For example, given:
import numpy as np
data = np.array(
[[0, 0, 0],
[0, 1, 1],
[1, 0, 1],
[1, 0, 1],
[0, 1, 1],
[0, 0, 0]])
I want to get a 3-dimensional array, looking like:
result = array([[[ 2., 0.],
[ 0., 2.]],
[[ 0., 2.],
[ 0., 0.]]])
One way is:
for row in data
newArray[ row[0] ][ row[1] ][ row[2] ] += 1
What I'm trying to do is the following:
for i in dimension1
for j in dimension2
for k in dimension3
result[i,j,k] = (data[data[data[:,0]==i, 1]==j, 2]==k).sum()

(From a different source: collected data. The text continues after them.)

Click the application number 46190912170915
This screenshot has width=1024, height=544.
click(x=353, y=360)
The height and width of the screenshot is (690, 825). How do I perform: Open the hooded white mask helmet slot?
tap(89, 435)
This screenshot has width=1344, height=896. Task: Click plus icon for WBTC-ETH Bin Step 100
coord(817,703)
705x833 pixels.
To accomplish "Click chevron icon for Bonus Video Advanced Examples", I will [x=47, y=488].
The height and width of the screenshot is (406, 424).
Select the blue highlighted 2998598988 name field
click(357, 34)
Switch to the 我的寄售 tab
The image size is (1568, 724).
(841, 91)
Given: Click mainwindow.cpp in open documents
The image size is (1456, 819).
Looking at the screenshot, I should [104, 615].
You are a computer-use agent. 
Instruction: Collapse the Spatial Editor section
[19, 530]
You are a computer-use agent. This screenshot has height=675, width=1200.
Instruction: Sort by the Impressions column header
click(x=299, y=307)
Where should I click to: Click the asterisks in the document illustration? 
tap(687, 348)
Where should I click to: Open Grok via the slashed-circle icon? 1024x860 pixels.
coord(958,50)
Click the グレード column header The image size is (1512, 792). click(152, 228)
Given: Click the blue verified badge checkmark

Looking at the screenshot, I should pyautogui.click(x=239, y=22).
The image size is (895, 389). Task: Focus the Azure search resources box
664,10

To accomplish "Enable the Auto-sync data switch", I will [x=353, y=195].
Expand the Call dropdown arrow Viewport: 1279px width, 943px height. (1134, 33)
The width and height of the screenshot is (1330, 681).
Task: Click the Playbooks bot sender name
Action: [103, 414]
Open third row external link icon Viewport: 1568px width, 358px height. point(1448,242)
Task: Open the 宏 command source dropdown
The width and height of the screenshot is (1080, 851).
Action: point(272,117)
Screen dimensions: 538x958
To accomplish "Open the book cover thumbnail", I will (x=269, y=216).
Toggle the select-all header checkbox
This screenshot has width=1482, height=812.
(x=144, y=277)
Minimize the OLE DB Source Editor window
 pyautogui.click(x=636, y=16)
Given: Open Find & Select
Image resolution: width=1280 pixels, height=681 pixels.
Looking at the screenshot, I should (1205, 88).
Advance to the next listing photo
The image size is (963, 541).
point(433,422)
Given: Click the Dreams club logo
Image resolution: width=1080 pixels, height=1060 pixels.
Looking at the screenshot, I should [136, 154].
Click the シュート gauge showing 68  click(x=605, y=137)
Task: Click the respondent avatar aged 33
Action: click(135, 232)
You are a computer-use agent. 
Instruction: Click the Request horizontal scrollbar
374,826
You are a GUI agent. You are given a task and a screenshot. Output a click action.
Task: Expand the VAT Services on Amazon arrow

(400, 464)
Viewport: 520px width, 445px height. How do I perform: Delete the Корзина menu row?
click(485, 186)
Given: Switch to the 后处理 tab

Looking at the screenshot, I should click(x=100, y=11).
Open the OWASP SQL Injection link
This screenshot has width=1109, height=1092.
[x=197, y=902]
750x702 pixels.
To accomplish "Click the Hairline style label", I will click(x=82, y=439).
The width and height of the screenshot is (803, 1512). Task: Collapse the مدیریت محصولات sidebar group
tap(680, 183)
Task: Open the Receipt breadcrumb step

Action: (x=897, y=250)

This doesn't seem to work and I would like to achieve the desired result by sticking to my implementation rather than the one mentioned in the beginning (or using any extra imports, eg counter).
Thanks.
You can also use numpy.histogramdd
for this:
>>> np.histogramdd(data, bins=(2, 2, 2))[0]
array([[[ 2., 0.],
[ 0., 2.]],
[[ 0., 2.],
[ 0., 0.]]])
The problem is that data[data[data[:,0]==i, 1]==j, 2]==k
is not what you expect it to be.
Let's take this apart for the case (i,j,k) == (0,0,0)
data[:,0]==0
is [True, True, False, False, True, True]
, and data[data[:,0]==0]
correctly gives us the lines where the first number is 0
.
Now from those lines we get the lines where the second number is 0
: data[data[:,0]==0, 1]==0
, which gives us [True, False, False, True]
. And this is the problem. Because if we take those indices from data
, i.e., data[data[data[:,0]==0, 1]==0]
we do not get the rows where the first and second number are 0
, but the 0th
and 3rd
row instead:
In [51]: data[data[data[:,0]==0, 1]==0]
Out[51]: array([[0, 0, 0],
[1, 0, 1]])
And if we now filter for the rows where the third number is 0
, we get the wrong result w.r.t. the orignal data.
And that's why your approach does not work. For better methods, see the other answers.